PARKVILLE, Mo.--(BUSINESS WIRE)--Bond Biosciences, Inc., a clinical-stage, privately held biopharmaceutical company today announced a successful meeting with the U.S. Food and Drug Administration (FDA) following a scheduled pre-IND meeting with the Office of Cardiology, Hematology, Endocrinology, and Nephrology, Division of Nonmalignant Hematology to seek advice on the BBI-001 development program in support of a Phase 2 multiple ascending dose clinical trial to further assess the safety and iron biomarkers in hereditary hemochromatosis (HH) patients.
BBI-001 is a novel investigational new drug. It is a non-absorbed, oral therapeutic designed to rapidly form a strong and selective iron chelate in the digestive tract, thus inhibiting iron absorption in patients with symptomatic iron overload due to HH. The structure and properties of BBI-001 have been designed to restrict it to the GI tract to inhibit systemic expose.

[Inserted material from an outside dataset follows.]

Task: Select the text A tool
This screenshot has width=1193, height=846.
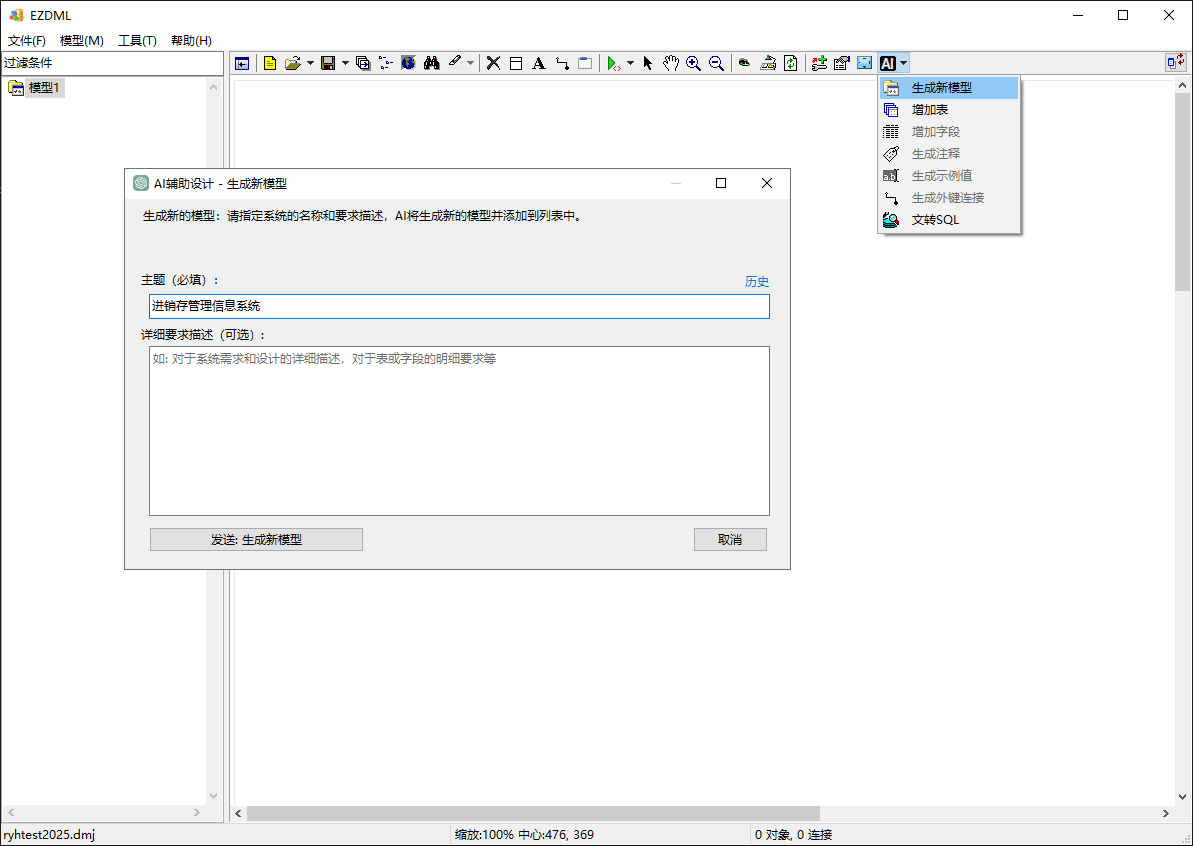Action: tap(538, 63)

“FDA was very thoughtful in reviewing the Bond briefing package and replying in depth on the proposed non-clinical and clinical development program options, to facilitate the next Phase of clinical development” observed Curtis L. Scribner, MD, Bond’s Chief Medical Officer.
“The FDA's feedback and guidance on Bond's Chemistry, Manufacturing, and Controls (CMC) and clinical protocol design for BBI-001 provides a clear pathway to IND submission in the fourth quarter of 2024 to initiate the Phase 2 clinical trial”, commented Bond’s CSO and Chairman, Dr. Cory Berkland, PhD.

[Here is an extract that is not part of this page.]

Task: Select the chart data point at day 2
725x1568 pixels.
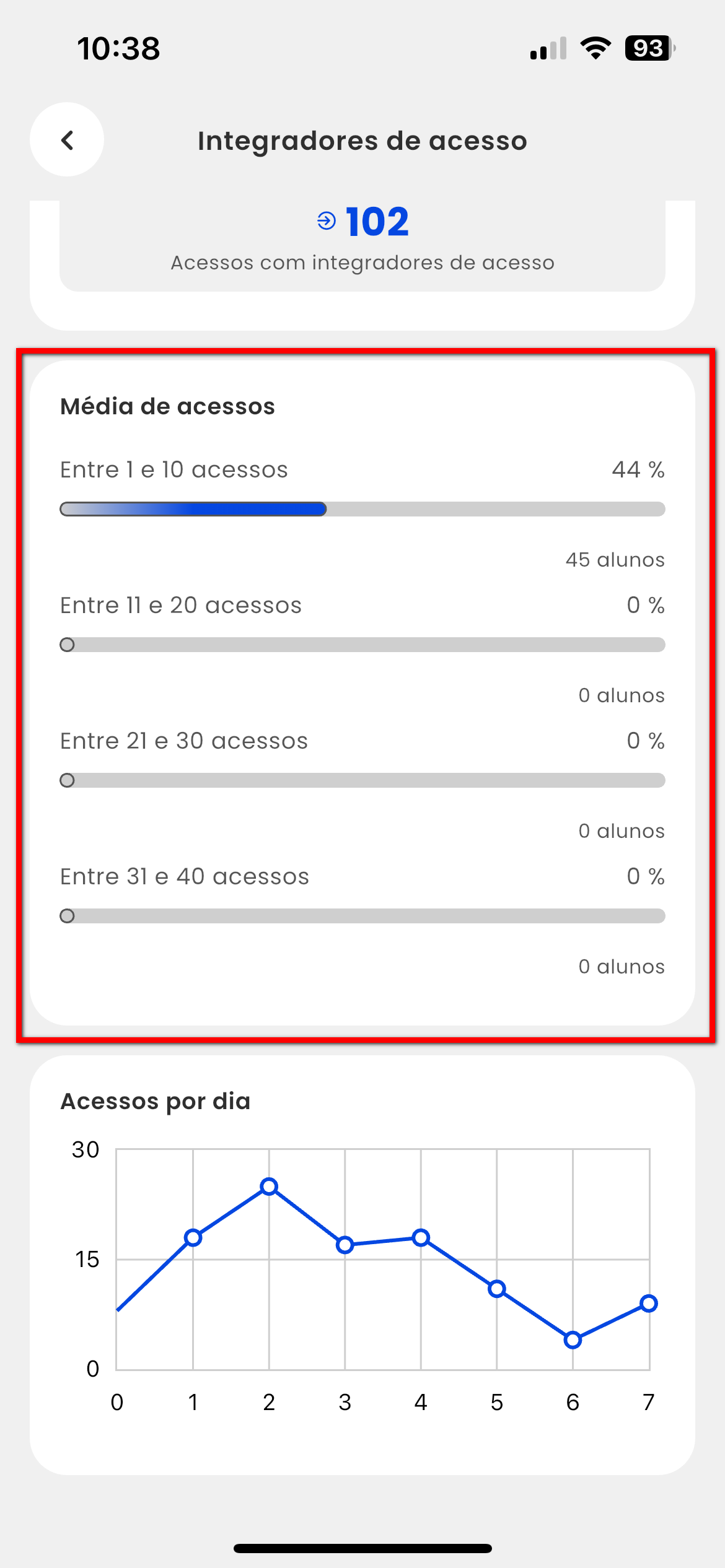Action: click(269, 1187)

ABOUT BOND BIOSCIENCES, INC.
Bond is a clinical stage, privately held biopharmaceutical company focused on the discovery and development of first-in-class non-absorbed oral therapies that bind excess ions locally in the gastrointestinal (GI) tract to treat or prevent human disease. The Company’s portfolio is comprised of its lead, BBI-001, in addition to other research stage non-absorbed therapies.